_PROBLEM DETAILS_
Please return, unchanged, the lines of the items that start at the line containing "You are a computer-use agent. Image resolution: width=928" and run through the end of the items, with both ends included and nothing else.

_RECORDS FOR THE EXERCISE_
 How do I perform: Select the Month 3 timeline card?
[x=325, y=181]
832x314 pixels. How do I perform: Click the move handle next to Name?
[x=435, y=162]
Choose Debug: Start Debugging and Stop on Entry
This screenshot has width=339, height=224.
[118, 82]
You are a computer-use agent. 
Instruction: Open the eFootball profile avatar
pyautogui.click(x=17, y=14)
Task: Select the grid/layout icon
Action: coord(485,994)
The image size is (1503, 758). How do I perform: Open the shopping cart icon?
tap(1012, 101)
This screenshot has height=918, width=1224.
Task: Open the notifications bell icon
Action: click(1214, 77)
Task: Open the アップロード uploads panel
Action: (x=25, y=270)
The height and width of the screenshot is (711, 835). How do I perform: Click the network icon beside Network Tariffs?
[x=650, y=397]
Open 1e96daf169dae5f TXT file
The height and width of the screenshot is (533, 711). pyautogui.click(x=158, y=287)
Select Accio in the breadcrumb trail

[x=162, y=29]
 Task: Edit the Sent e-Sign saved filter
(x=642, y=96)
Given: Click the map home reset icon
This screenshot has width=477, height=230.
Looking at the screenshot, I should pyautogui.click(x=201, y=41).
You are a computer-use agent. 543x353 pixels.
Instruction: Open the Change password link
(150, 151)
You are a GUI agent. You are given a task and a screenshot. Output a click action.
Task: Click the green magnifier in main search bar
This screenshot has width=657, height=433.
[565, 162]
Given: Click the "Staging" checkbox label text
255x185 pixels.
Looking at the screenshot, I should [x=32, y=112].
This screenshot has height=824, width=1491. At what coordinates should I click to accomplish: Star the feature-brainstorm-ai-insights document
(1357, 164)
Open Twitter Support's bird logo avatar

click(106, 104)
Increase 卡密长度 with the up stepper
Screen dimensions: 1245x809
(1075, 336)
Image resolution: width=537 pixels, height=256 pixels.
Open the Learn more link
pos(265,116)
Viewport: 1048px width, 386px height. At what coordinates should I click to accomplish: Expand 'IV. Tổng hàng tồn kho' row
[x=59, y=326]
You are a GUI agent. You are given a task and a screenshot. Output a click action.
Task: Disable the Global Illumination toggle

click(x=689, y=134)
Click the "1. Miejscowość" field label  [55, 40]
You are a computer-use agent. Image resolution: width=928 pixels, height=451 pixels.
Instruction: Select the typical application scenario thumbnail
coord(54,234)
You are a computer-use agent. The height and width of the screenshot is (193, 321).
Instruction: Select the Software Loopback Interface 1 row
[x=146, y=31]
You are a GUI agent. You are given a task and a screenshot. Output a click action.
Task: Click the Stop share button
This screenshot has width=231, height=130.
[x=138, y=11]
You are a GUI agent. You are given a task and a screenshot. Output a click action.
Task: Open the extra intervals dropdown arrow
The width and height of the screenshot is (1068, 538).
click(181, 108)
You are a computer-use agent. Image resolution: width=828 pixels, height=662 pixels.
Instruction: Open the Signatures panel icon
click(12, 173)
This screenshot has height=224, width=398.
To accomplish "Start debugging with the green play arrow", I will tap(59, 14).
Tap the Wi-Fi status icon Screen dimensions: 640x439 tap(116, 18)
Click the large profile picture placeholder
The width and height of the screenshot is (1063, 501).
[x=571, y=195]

_THE ANSWER_
You are a computer-use agent. Image resolution: width=928 pixels, height=451 pixels.
Instruction: Select the typical application scenario thumbnail
coord(54,234)
You are a computer-use agent. The height and width of the screenshot is (193, 321).
Instruction: Select the Software Loopback Interface 1 row
[x=146, y=31]
You are a GUI agent. You are given a task and a screenshot. Output a click action.
Task: Click the Stop share button
This screenshot has width=231, height=130.
[x=138, y=11]
You are a GUI agent. You are given a task and a screenshot. Output a click action.
Task: Open the extra intervals dropdown arrow
The width and height of the screenshot is (1068, 538).
click(181, 108)
You are a computer-use agent. Image resolution: width=828 pixels, height=662 pixels.
Instruction: Open the Signatures panel icon
click(12, 173)
This screenshot has height=224, width=398.
To accomplish "Start debugging with the green play arrow", I will tap(59, 14).
Tap the Wi-Fi status icon Screen dimensions: 640x439 tap(116, 18)
Click the large profile picture placeholder
The width and height of the screenshot is (1063, 501).
[x=571, y=195]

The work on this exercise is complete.